Published online by Cambridge University Press: 07 September 2011
THE GRAECI ANNALES OF FABIUS PICTOR.
Cicero, De Divinatione, 1. § 43, says, hisque adiungatur etiam Aeneae somnium, quod in nostri Fabii Pictoris Graecis annalibus eiusmodi est, ut omnia quae ab Aenea gesta sunt, quaeque illi acciderunt, eafuerint, quae ei secundum quietem visa sunt. The words Graeci annales are usually explained as meaning ‘annals written in Greek.’ No doubt Dionysius (1. 6) mentions Fabius Pictor as one of the historians who had written in Greek on the early legends of Rome: but I submit that the words Graeci annales, if they are to be explained on the analogy of Romana historia and the like, should mean ‘Greek history’ not ‘history written in Greek.’ Cicero, Brutus, § 77, historia quaedam Graeca, scripta dulissime: Tusc. 5. § 112 (quoted by Jahn), Cn.
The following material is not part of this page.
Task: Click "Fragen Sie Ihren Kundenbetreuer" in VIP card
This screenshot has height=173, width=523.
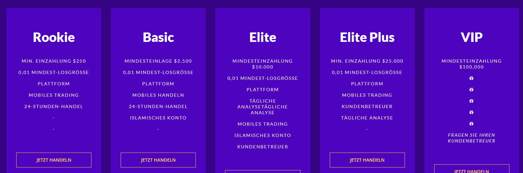Action: 471,138
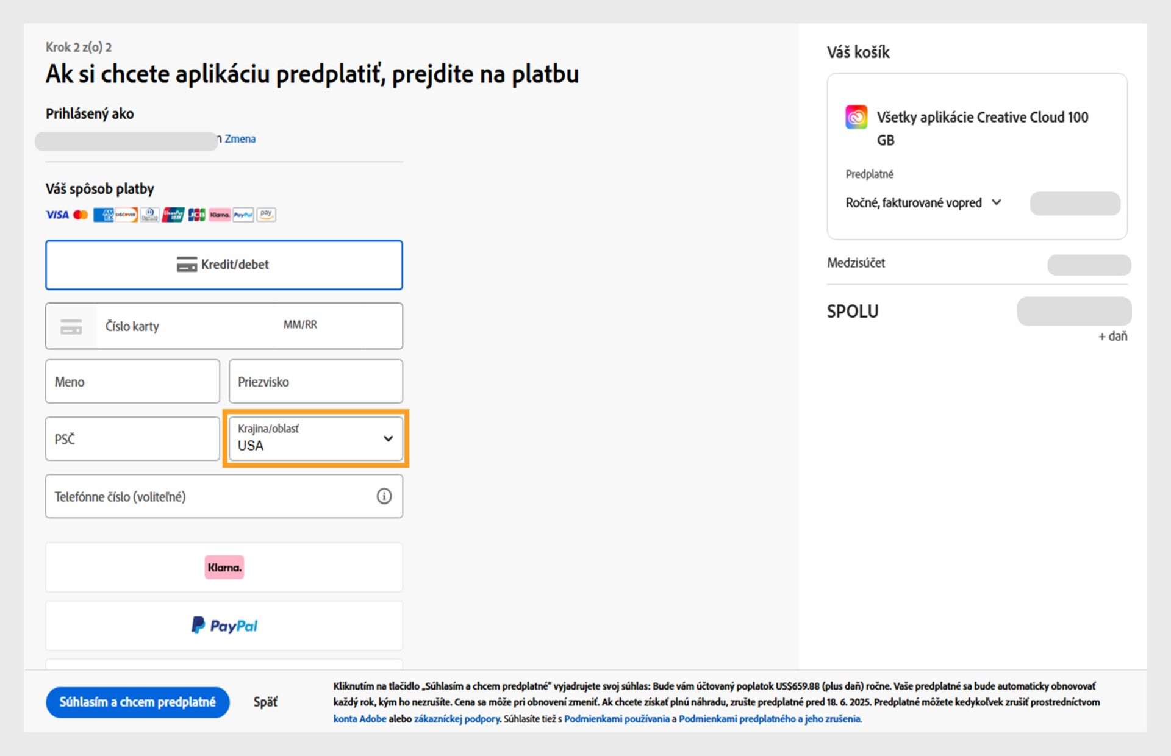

Aufidius … Graecam scribebat historiam: but Brutus, § 81, A. Albinus, is qui Graece scripsit historiam. Graeca quaedam historia in the first of these passages I suppose to mean ‘a certain Greek story:’ Graecam historiam in the second to mean ‘Greek history’ in general. Compare Quintilian, 2. 4. 19, nam Graecis historiis plerumque poeticae similis licentia est. And it is certainly strange that Cicero should nowhere else mention the fact that Fabius Pictor wrote in Greek, but should always speak of him with Cato as exemplifying the baldness of early Latin prose. I am inclined to suppose that Fabius Pictor wrote the bulk of his great work in Latin, and that the Graeci Annales, or Greek history, formed a separate book, in which the story of Aeneas was contained.